---------- Records supplied ----------

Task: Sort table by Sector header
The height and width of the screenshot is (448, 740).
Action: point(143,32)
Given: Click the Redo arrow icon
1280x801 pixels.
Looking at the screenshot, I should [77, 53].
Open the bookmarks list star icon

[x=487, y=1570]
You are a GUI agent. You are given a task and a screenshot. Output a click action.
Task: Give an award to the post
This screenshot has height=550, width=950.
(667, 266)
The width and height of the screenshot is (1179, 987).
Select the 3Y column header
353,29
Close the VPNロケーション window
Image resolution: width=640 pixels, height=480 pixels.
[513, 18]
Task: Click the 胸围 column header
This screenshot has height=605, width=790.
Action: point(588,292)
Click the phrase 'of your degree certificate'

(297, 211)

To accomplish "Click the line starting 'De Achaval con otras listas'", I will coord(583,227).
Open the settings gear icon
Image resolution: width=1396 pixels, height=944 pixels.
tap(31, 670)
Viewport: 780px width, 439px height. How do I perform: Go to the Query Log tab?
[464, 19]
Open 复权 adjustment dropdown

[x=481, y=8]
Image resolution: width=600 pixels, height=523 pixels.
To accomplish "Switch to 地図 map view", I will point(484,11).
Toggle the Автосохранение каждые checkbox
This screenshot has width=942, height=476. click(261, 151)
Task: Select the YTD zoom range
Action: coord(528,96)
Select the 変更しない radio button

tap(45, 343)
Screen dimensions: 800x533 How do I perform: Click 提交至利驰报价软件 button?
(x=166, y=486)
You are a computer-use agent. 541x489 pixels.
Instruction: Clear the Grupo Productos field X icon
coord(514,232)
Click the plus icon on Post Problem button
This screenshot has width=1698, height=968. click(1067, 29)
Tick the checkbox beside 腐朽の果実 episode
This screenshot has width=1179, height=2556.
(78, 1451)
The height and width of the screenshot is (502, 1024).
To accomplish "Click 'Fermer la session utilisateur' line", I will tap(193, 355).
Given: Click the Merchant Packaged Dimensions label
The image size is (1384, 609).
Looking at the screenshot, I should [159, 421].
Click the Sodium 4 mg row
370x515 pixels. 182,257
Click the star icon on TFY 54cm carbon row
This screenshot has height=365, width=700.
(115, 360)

----------

## [What you are asked to do]
Return the line that contains "Instruction: Clear the" along with every line after it through the end of the entries, exactly, adding nothing.

## [Response below]
Instruction: Clear the Grupo Productos field X icon
coord(514,232)
Click the plus icon on Post Problem button
This screenshot has width=1698, height=968. click(1067, 29)
Tick the checkbox beside 腐朽の果実 episode
This screenshot has width=1179, height=2556.
(78, 1451)
The height and width of the screenshot is (502, 1024).
To accomplish "Click 'Fermer la session utilisateur' line", I will tap(193, 355).
Given: Click the Merchant Packaged Dimensions label
The image size is (1384, 609).
Looking at the screenshot, I should [159, 421].
Click the Sodium 4 mg row
370x515 pixels. 182,257
Click the star icon on TFY 54cm carbon row
This screenshot has height=365, width=700.
(115, 360)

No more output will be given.